**Short exercise**
Format each line of the records below as one string in a JSON list, omitting blank lines and the pictures.

**Provided material**

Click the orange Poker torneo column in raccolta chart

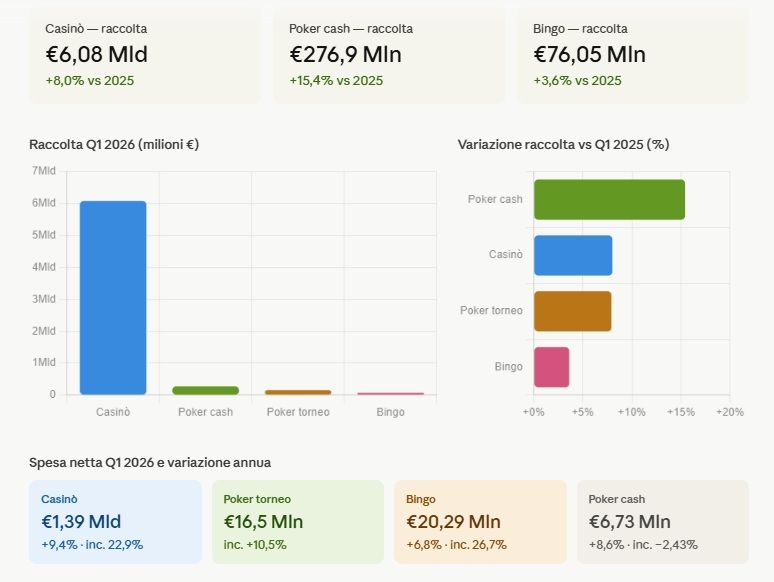298,392
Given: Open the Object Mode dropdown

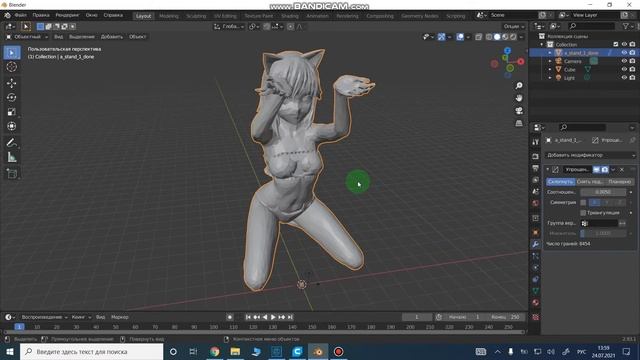Looking at the screenshot, I should (27, 37).
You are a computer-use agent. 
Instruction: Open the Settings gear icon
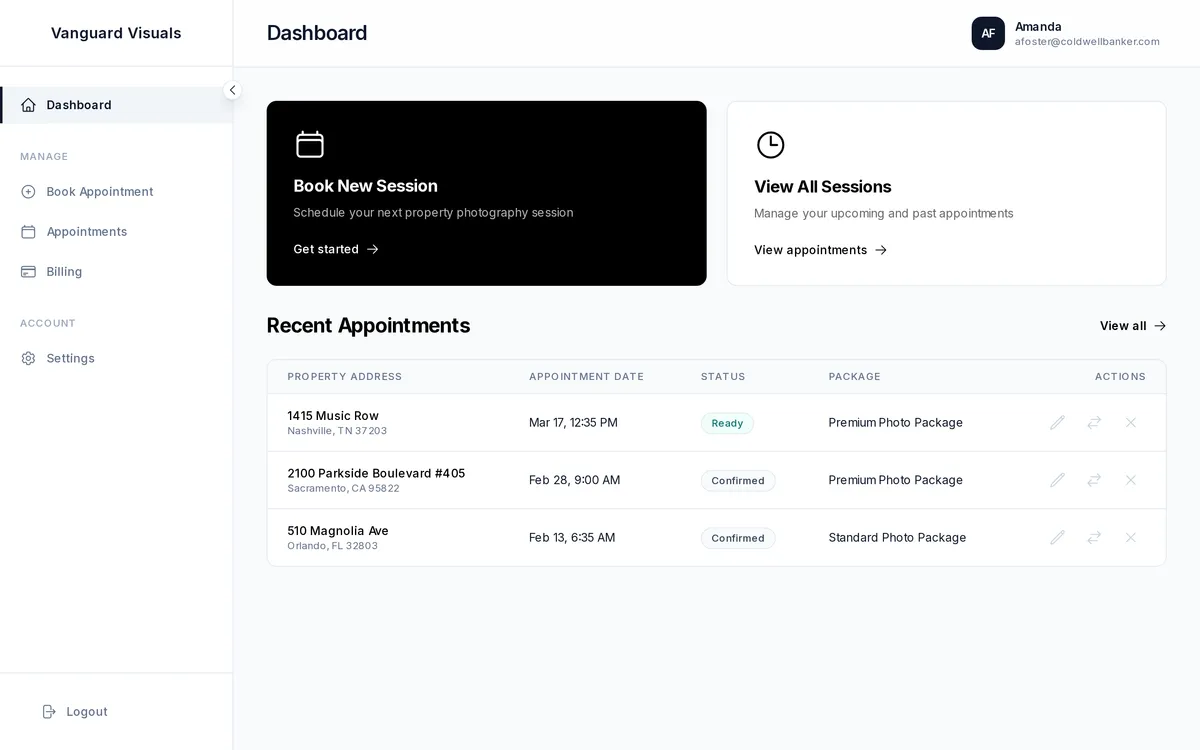point(29,357)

**Exercise output**
[
  "Click the orange Poker torneo column in raccolta chart",
  "298,392",
  "Given: Open the Object Mode dropdown",
  "Looking at the screenshot, I should (27, 37).",
  "You are a computer-use agent. ",
  "Instruction: Open the Settings gear icon",
  "point(29,357)"
]